Your offset, max_tfr_sectors and tfr_sectors are counted as units of
512b sectors, but you're using it as if it is the device's physical
sector size when you set SLBA and NLB.

> -	switch (io.opcode) {
> -	case nvme_cmd_write:
> -	case nvme_cmd_read:
> -	case nvme_cmd_compare:
> -		iod = nvme_map_user_pages(dev, io.opcode & 1, io.addr, length);
> -		break;
> -	default:
> +	if (io.opcode != nvme_cmd_write && io.opcode != nvme_cmd_read &&
> +						io.opcode != nvme_cmd_compare)
> 		return -EINVAL;
> -	}

I don't think this change above is any clearer than what we had
before. Just remove allocating the iod from the switch, right?

> +		num_split_cmds = DIV_ROUND_UP(((io.nblocks + 1)
> +			<< ns->lba_shift), (max_tfr_sectors << ns->lba_shift));

The nblocks and max_tfr_sectors may not be the same unit size in your
setup, so this division may not make sense for some formats.

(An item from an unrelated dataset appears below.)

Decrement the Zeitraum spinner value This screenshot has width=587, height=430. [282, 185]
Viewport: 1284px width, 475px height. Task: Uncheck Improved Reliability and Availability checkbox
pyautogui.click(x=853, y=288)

> +	/* Increase max transfer size if device reports MDTS=0 */
> 	if (ctrl->mdts)
> 		dev->max_hw_sectors = 1 << (ctrl->mdts + shift - 9);
> +	else
> +		dev->max_hw_sectors = 1024;

I didn't realize the block layer imposed such a low limit when the
driver doesn't specify one. If the device doesn't have a limit though,
why not use UINT_MAX?

> +enum {
> +	EXT_LBA		= 0x10
> +};

This enum is unnecessary. It already exists in the enum with the rest
of the identify namespace FLBAS flags in the latest kernel.